Data records:
══════════
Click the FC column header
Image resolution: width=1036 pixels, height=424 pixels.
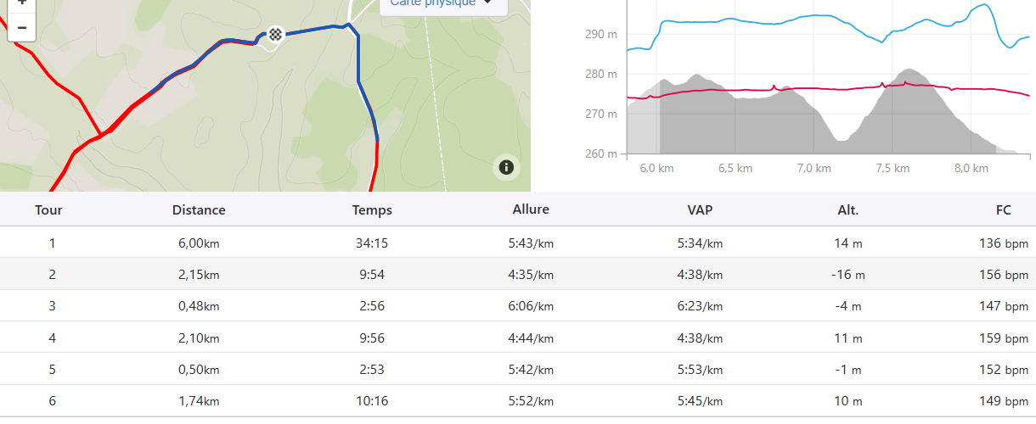[x=1004, y=210]
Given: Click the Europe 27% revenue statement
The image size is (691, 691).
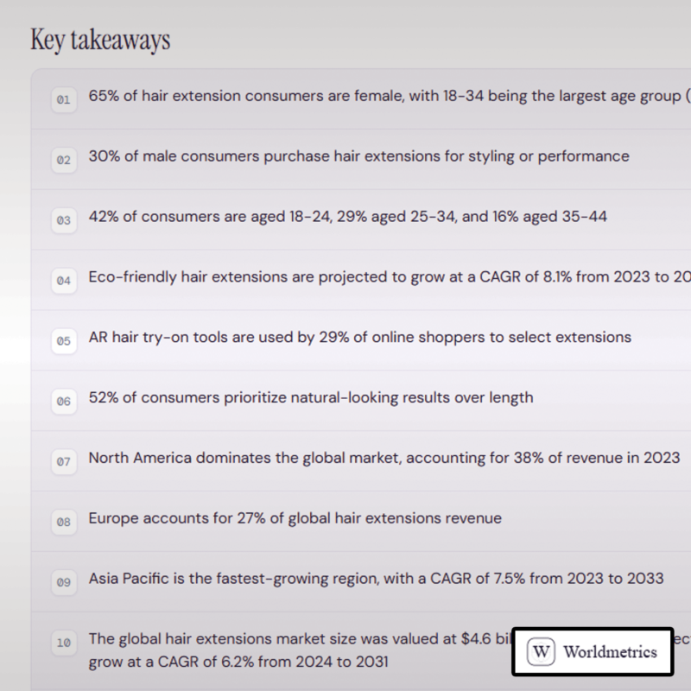Looking at the screenshot, I should coord(295,518).
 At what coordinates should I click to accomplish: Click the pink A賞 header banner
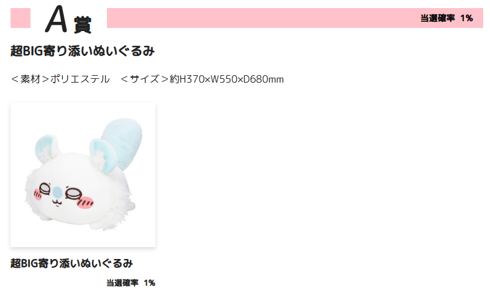[x=295, y=18]
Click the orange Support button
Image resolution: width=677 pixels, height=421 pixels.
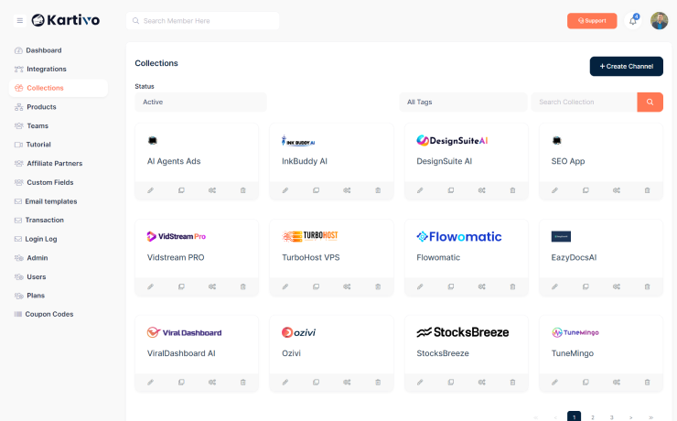point(592,21)
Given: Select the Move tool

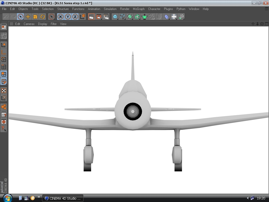Looking at the screenshot, I should click(28, 17).
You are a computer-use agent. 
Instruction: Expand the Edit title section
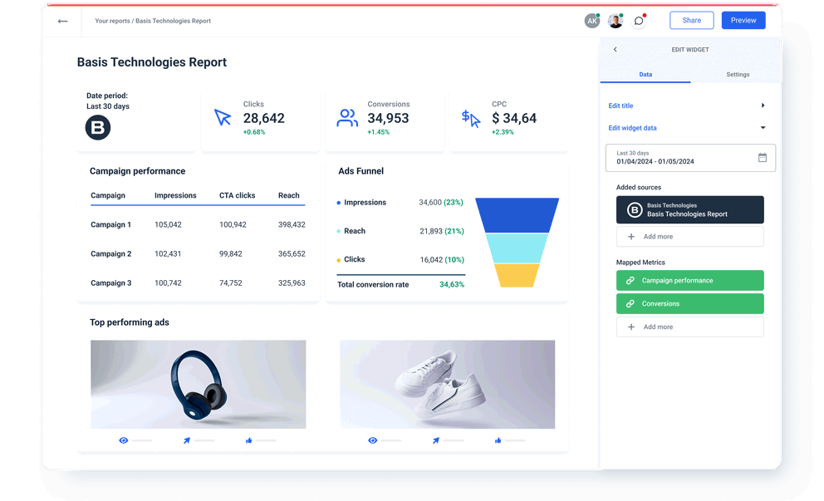click(764, 106)
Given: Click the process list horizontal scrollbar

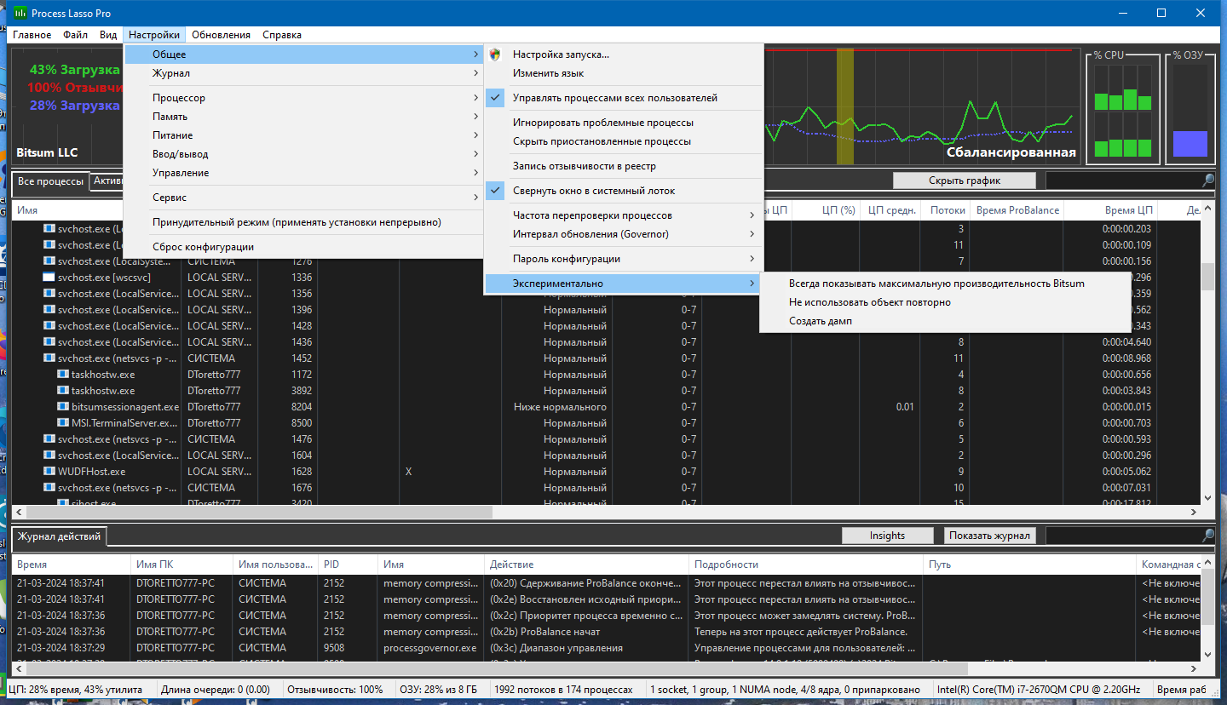Looking at the screenshot, I should pyautogui.click(x=611, y=512).
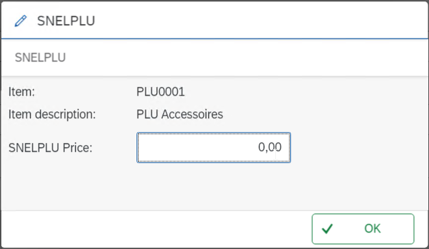
Task: Click empty header area right of title
Action: [260, 21]
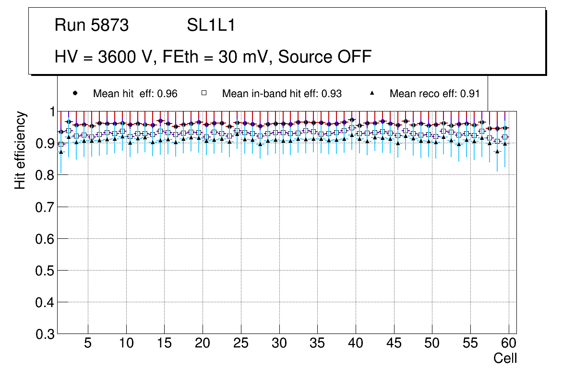574x371 pixels.
Task: Click the x-axis tick label 5
Action: 88,344
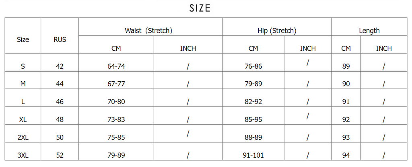Select the 2XL size row label
The width and height of the screenshot is (412, 167).
click(23, 138)
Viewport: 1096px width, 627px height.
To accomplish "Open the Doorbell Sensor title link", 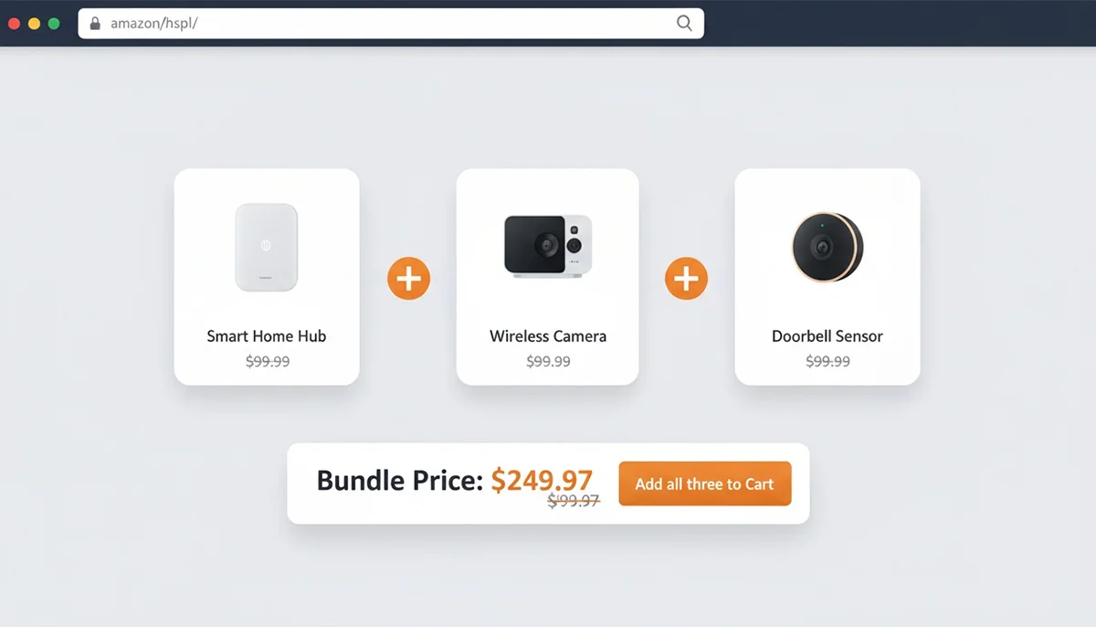I will coord(827,336).
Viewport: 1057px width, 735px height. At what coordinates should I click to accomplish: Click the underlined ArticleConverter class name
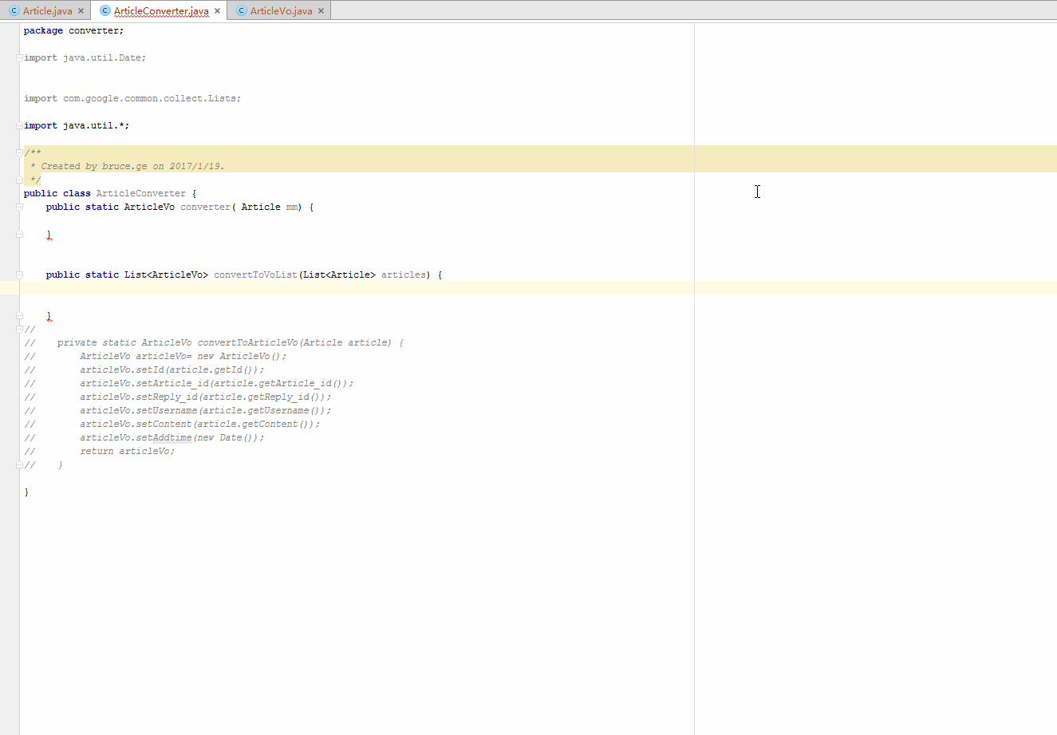point(141,192)
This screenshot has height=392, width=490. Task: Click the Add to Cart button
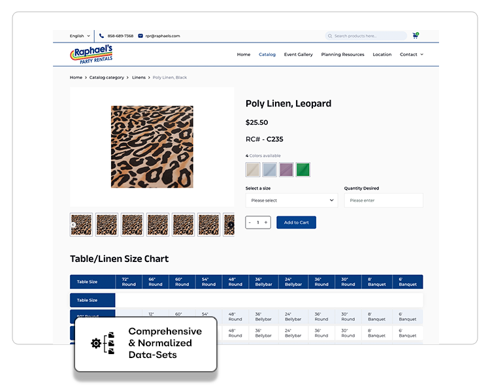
══════════
• **Problem to solve**
Give only the number of lines above that hold the string "button".

• **Written response**
2